Film / Reviews

Kyoko Kagawa retrospective looks back at Japan's golden age of cinema

by Mike Hamilton

Staff Writer

Actress Kyoko Kagawa has starred in some of Japan’s most successful films, over an impressive acting career that has spanned more than 60 years. She was the First Lady during the so-called golden age of the Japanese film industry in the 1950s and ’60s, appearing in such classics as 1953’s “Tokyo Monogatari (Tokyo Story)” and “Tengoku to Jigoku (High and Low)” a decade later. Her versatility as an actress and humble beauty brought a breath of fresh air to the film industry that helped her to become a pinup star.

Her allure is now the subject of an exhibition at The National Museum of Modern Art, Tokyo, through a collection of stills, portraits, photo albums and memorabilia from her films.

Born and raised in Tokyo, Kagawa found herself in limbo following graduation from high school, initially having her heart set on becoming a ballerina. It was after being nominated for a “new face” beauty competition in a newspaper that she was spotted by a film studio and her fate was decided.
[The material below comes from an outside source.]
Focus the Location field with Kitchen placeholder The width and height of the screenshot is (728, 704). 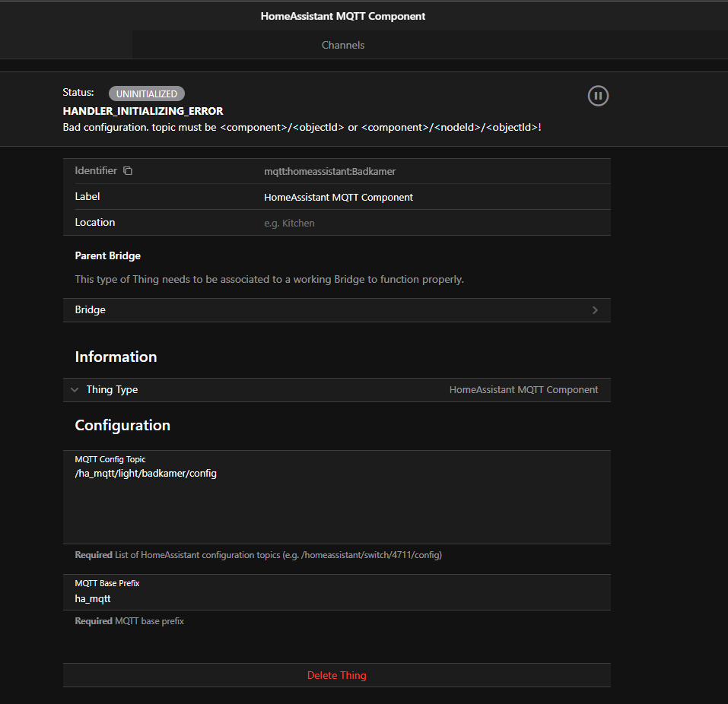(x=434, y=223)
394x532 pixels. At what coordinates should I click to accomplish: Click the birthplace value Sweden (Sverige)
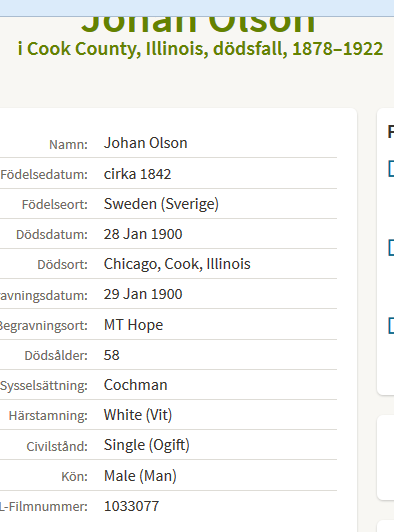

Director Koji Shima soon gave her her first major film role in 1950’s “Mado Kara Tobidase” (“Jump Out of the Window”).

In her early roles she often played simple, innocent characters, but directors soon realized her potential and gave her grittier roles. It was her starring role in “Tokyo Story” that made her a household name. The internationally released film was directed by prominent filmmaker Yasujiro Ozu and played on one of his favorite themes, that of generational conflict. Kagawa plays the role of a daughter who, like many young Japanese of the 1950s, abandons rural life for the city. When her parents later move to Tokyo, she and her brother have no time to entertain them; but when their mother falls ill, the family pull together and a great tale unfolds.
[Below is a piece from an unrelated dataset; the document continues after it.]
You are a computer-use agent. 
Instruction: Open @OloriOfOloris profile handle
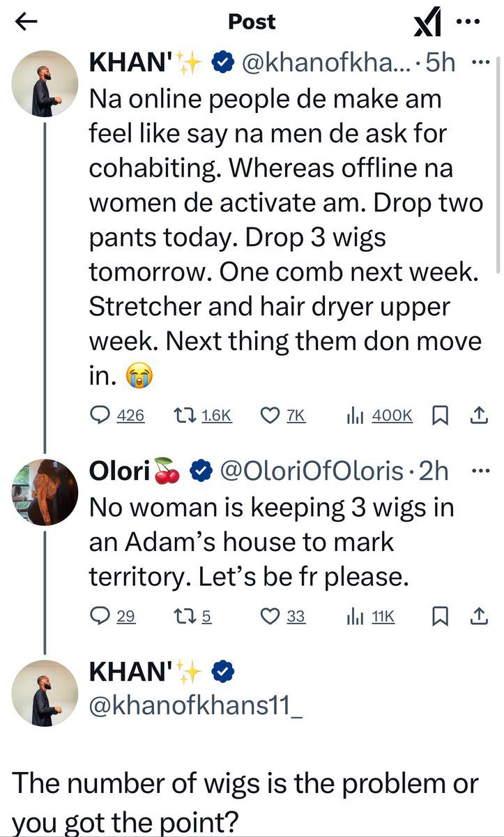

“Tokyo Story” has been touted by critics as one of Japan’s greatest masterpieces of all time through its timeless portrayal of family struggles, which still manages to resonate with today’s Japanese society.

Ozu was famed for his eccentric and highly technical directing style, which drew him plaudits domestically as well as a posthumous fan-base abroad. Kagawa felt enormously grateful to be given a lead role, which enabled her career to be put on the map.

“I will never lose my great gratitude to and respect for Ozu,” said Kagawa at a recent festival celebrating Ozu’s body of work. “More than 50 years have passed already since ‘Tokyo Monogatari’ was shot, but I remember it as if it was only yesterday.”

Other acclaimed directors and screen writers also choose Kagawa to star in their films, including Kenji Mizoguchi for his 1954 film set in feudal Japan, “Sansho Dayu (Sansho the Bailiff).” Kagawa plays the role of a desperate daughter who after growing up in a slave camp tries to find her mother, but ends up sacrificing her life for her younger brother. In addition, she had an acclaimed role in Akira Kurosawa’s “High and Low,” a domestic thriller that effortlessly managed to dip its toe into a social commentary on the general malaise that existed in Japan’s postwar society.

In 1965, Kagawa married and followed her husband to New York to raise a family. She spent three years there; upon returning in 1968, the industry had changed somewhat, so she started appearing less in film but more on TV, and later took the ’80s off altogether. But in more recent years she has made a return to screens both big and small.

Most notable was her role in the 1993 film “Madadayo,” directed by Kurosawa, in which Kagawa plays the wife of the eccentric writer Hyakken Uchida, again in Japan’s postwar era.

What with all the great talents with whom she worked, this exhibition of stills and portraits is not only a nostalgic look at Kagawa’s career but also a chance to indulgently look back at the glory days of the Japanese film industry.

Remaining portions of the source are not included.